Nessa partida, o mais difícil é sobreviver às ausências infligidas pelo correr das décadas. Aprendemos a suportar os peões que tombam aos montes, o cavalo abatido em pleno salto ou a torre derrubada ali na esquina. Mas outras lacunas nos ferem com gravidade e nos enfraquecem irremediavelmente. Perdemos nossos ícones primordiais e vamos à lona em câmera lenta, enquanto o adversário sorri do outro lado – afinal, ele tem todo o tempo do mundo à sua espera. Eu mesmo perdi um desses ícones de infância há bem pouco tempo, como já havia perdido outros em anos mais remotos. Percebemos, então, que o tabuleiro está ficando vazio, como uma terra devastada pela cinza das horas.

Mas não nos despedimos apenas de pessoas. Com elas, vão-se embora também as referências de um tempo em que a vida parecia mais simples e idílica, por mais difícil que fosse em realidade. Perdemos a inocência, e com ela as certezas e convicções inabaláveis. É  mais ou menos o que disse o espanhol Enrique Vila-Matas no livro Chet Baker Pensa na sua Arte: “Acaso a vida não era melhor quando não tínhamos a menor sombra de dúvida sobre quem éramos? Mas já é difícil que se possa voltar a ser um coração simples, sobretudo quando se conseguiu chegar a saber que o mundo inteiro é denso e estranho, tão estranho que, precisamente, o inalcançável se situa no nosso interior.”
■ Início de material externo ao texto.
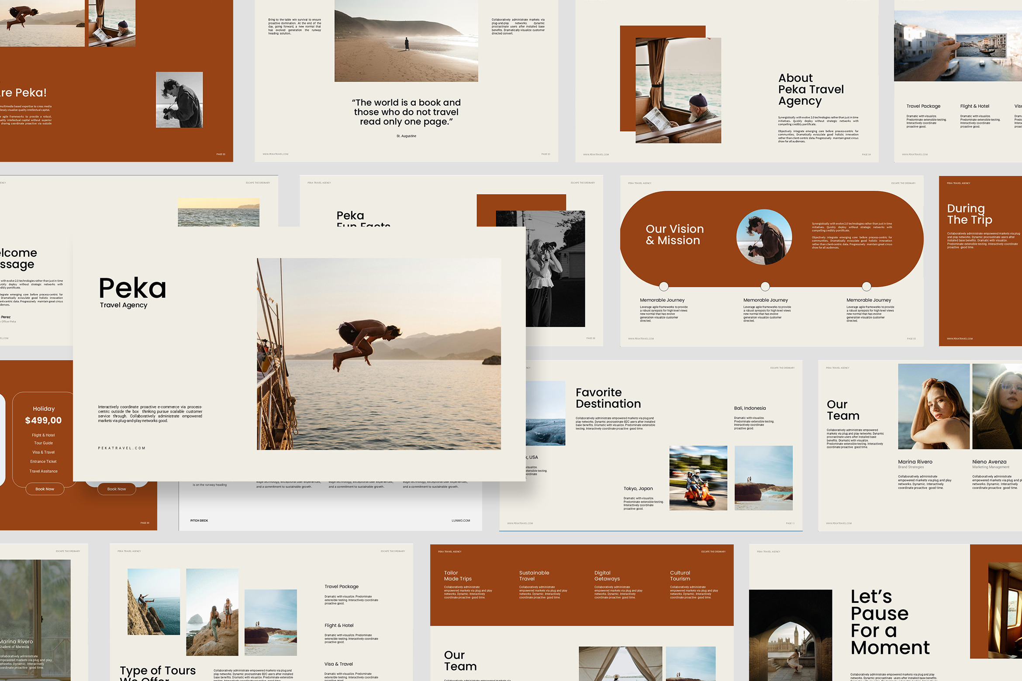Click the first Memorable Journey circle marker
This screenshot has width=1022, height=681.
click(663, 286)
Uma vez, entrevistei o poeta argentino Juan Gelman e ele me disse que uma infância feliz é a pátria mais invulnerável. Um território ao qual podemos voltar sempre que a realidade nos devora. Um reino de Nárnia para além do fundo do armário, onde voltamos a ser onipotentes. Sim, essa pátria permanece, apesar das quedas em sequência que o adversário nos obriga a vivenciar. Mas creio que uma parte dela, seja um muro ou um campanário, acaba se esfacelando com o passar do tempo e se convertendo em um misto de resignação e desespero. É quando descobrimos que o mundo é denso e estranho, como disse Vila-Matas, e somos incapazes de domá-lo.